Вообще-то, описание злоключений героя уже начало меня раздражать. Что это за привычка у мужчин — вечно бить на жалость? Тут я вспомнила, что мне пришлось, вдобавок, тащить его вниз с чердака буквально на своих плечах, и совсем разозлилась.

— Ну, хорошо, — сказала я сварливо. — Остальное опустим. Предположим, в редакции был убит ваш брат, а не вы. А как вы объясните это?

И я обличительным жестом указала на его голову.

— В самом деле, волосы же не могут так отрасти за три дня, правда? Если только вы не покойник, а мы, кажется, уже выяснили, что нет.

— Ах, это?.. — он с довольно дурацким видом подергал себя за длинную пепельную прядку. — Это парик. Я его купил где-то по пути на всякий случай… Не знаю, как мне удалось не потерять его во время моих злоключений.
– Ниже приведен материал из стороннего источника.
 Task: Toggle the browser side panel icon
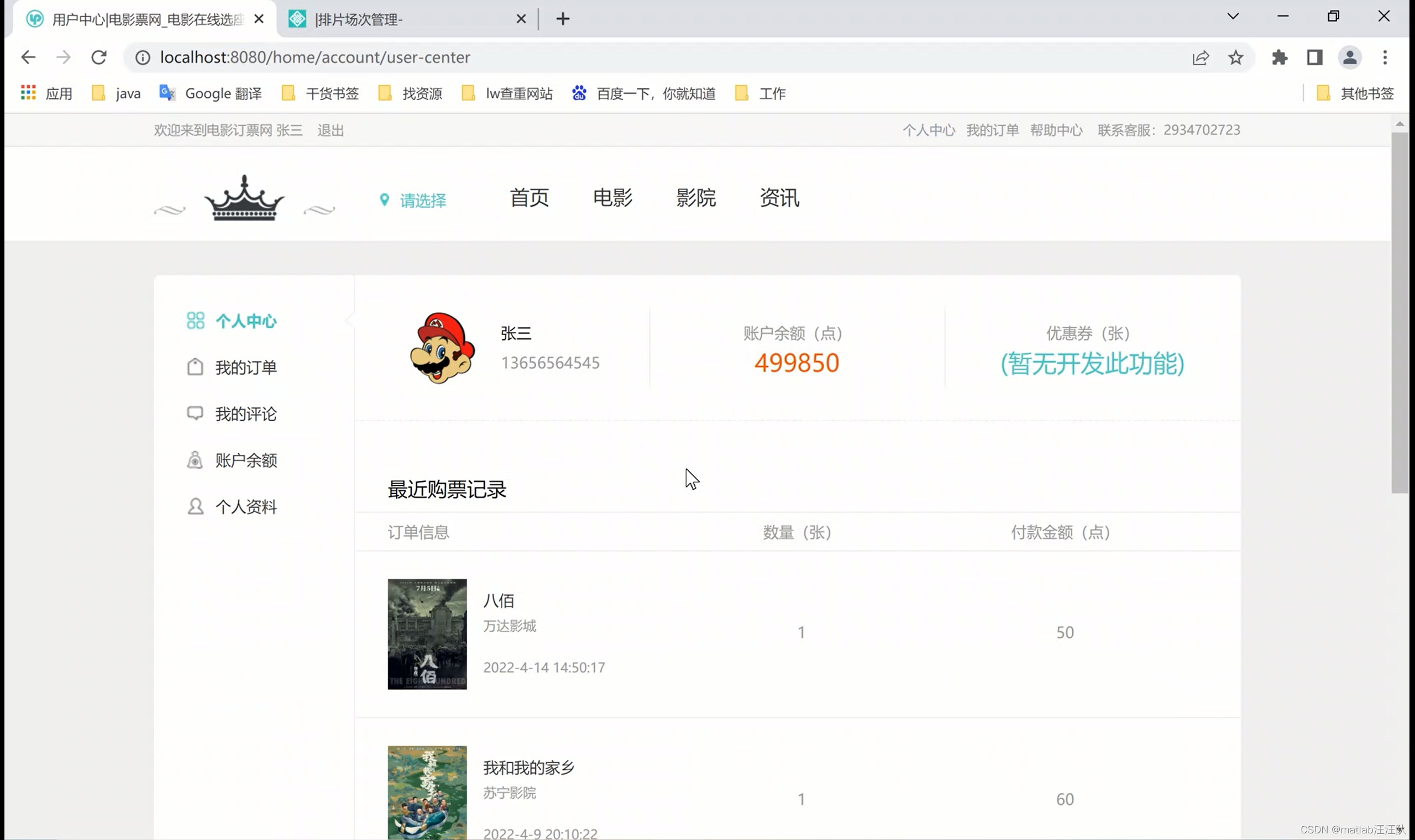coord(1314,57)

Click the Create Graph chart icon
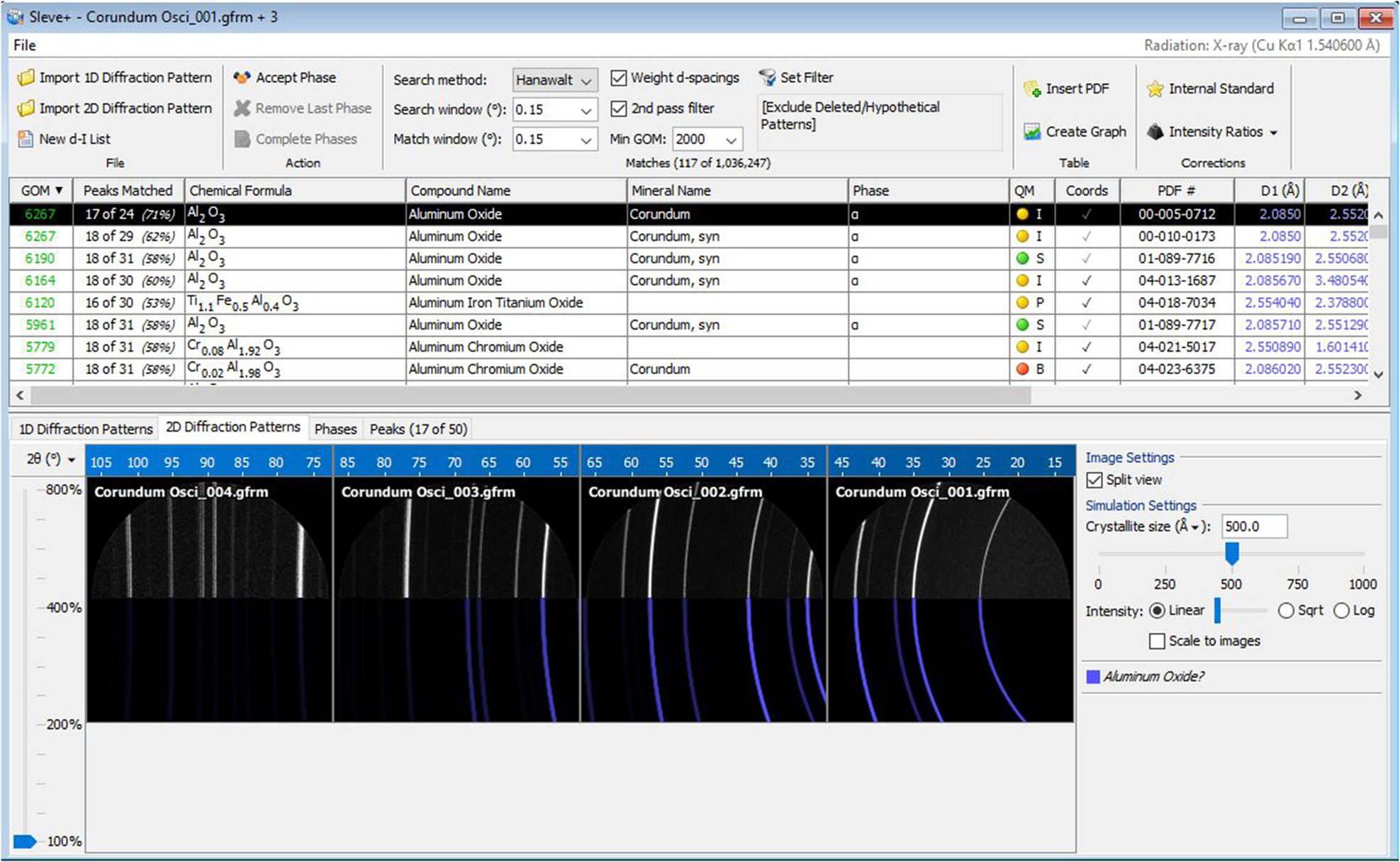(x=1032, y=132)
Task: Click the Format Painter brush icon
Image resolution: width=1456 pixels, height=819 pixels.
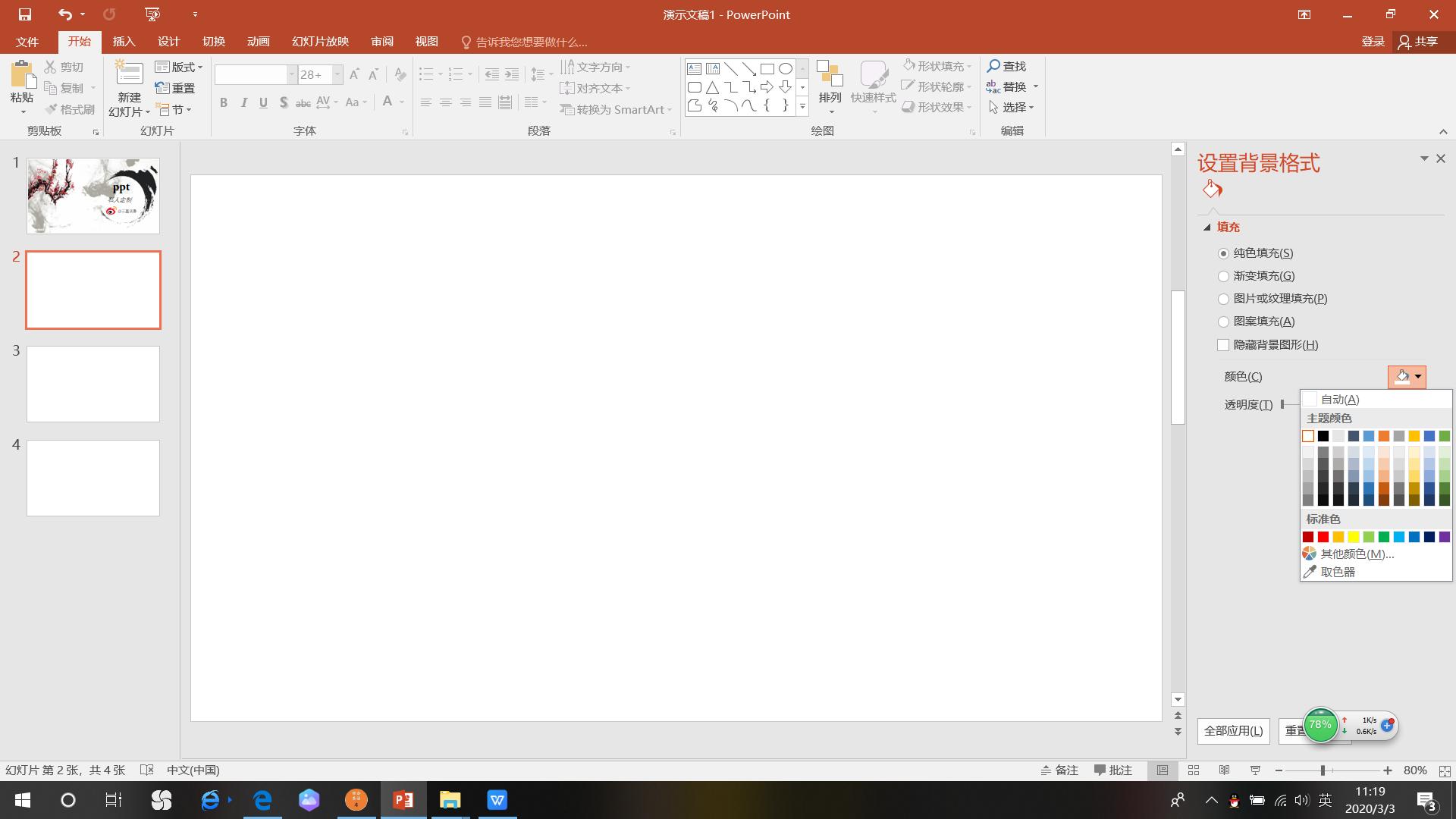Action: pos(52,109)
Джеймс Бонд ухватил себя за волосы на затылке и стянул парик жестом, каким Фантомас в старом фильме снимает маску. Потом он посмотрел на меня, пригладил свои собственные волосы и нерешительно улыбнулся. Ослепительно блеснули зубы, и я уже готова была простить красавчику все его слабости и упасть в его объятья, когда в комнате, как в каком-нибудь дурацком боевике, раздались выстрелы.

Глава 5

Надо сказать, наш гость среагировал мгновенно: он, как кот, метнулся к мамуле, сшиб ее на пол и задвинул под прикрытие диванной спинки, на лету каким-то образом успев зацепить плечом мое кресло и опрокинуть его, так что я оказалась лежащей посреди ковра в странной позе и с креслом на голове.

Выстрелы продолжали греметь, и я, наверное, растерялась, потому что вместо смирного отползания куда-нибудь в сторонку, свалила с себя тяжелое кресло, встала на ноги и начала отряхивать юбку. По идее, меня должна была бы немедленно настигнуть пуля, однако очень скоро я с удивлением убедилась, что по мне лично никто не стреляет, хотя все вокруг громыхает и звенит, рассыпается осколками и взвизгивает. А ведь я продолжала стоять, как статуя, представляя собой весьма привлекательную и заманчивую мишень. Вокруг разлетались вдребезги стекла в мамулиных картинах и моя коллекция керамических кроликов. Почувствовав, как во мне поднимается глухое бешенство, я выпрямилась и расправила плечи, грозно сделав шаг вперед по направлению к окну, из которого стреляли.

Не знаю, на что я надеялась — может быть, поймать этих бандитов?.. Но мне помешали. Ян, до этого смирненько лежавший за диваном, кинулся на меня и повалил. Мы с ним сплелись на ковре в неразрывный клубок, потому что я очень не люблю, когда на меня неожиданно набрасываются, и всю свою злость обратила на попытки пнуть его в пах. Сказать по справедливости, мне это не удалось, потому что мой спарринг-партнер оказался достаточно ловок и изо всех сил защищал свое достоинство, стараясь при этом не причинить мне вреда. Думаю, мы с ним представляли совершенно невероятное зрелище для нападавших, которые перестали стрелять и, похоже, затаились.